Este nuevo golpe a la causa se suma a todos los obstáculos, errores y dilaciones que ha ido sufriendo durante las dos últimas décadas, y que entre otras cosas hicieron rebajar las penas a los condenados hasta el punto de ser “ridículas”, tal como las calificó la Audiencia Provincial al dictar la sentencia firme de segunda instancia. Ese segundo fallo rebajó aún más las penas iniciales, fijándolas dos meses de prisión para cada acusado, que podían sustituirse por una multa de 1.200 euros, además de otra multa de 1.200 euros y tres meses menos un día de inhabilitación especial para la profesión de promotor o constructor. 

Ahora, este nuevo fallo en la instrucción obliga a repetir el juicio, aunque eso a su vez podría servir para aclarar algunas de las lagunas que dejó esta causa, ya que los dos condenados alegaron que las obras realizadas sobre suelo rústico fueron ejecutadas por parte de los compradores tras la venta. De hecho, en la fase de ejecución de la sentencia, Echevarría y Caro pidieron que fueran los dueños de las viviendas quienes corrieran con los gastos del derribo, ya que varios reconocieron al declarar como testigos que habían acometido obras en la parte trasera de las casas tras adquirirlas, y que no solicitaron licencia para ello. 

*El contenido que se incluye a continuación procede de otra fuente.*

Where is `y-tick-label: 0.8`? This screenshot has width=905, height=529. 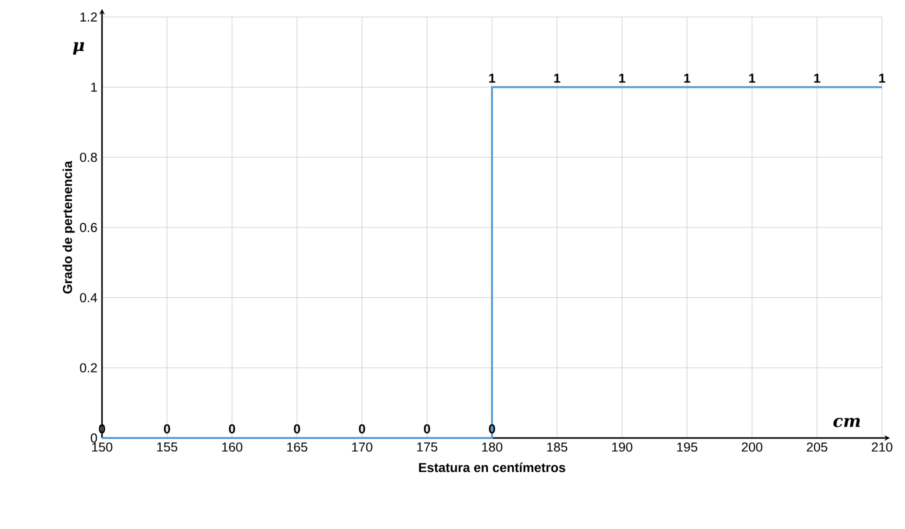 y-tick-label: 0.8 is located at coordinates (88, 157).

En cuanto a la otra petición que planteaban los dueños de las viviendas con su incidente de nulidad, solicitando de forma subsidiaria que se anulara la parte de la sentencia que ordenaba el derribo, la Audiencia concluye que eso “sería como declarar la improcedencia de esa decisión, lo que no es ni mucho menos lo procedente”, por lo que se decanta por retrotraer las actuaciones y volver a celebrar la vista.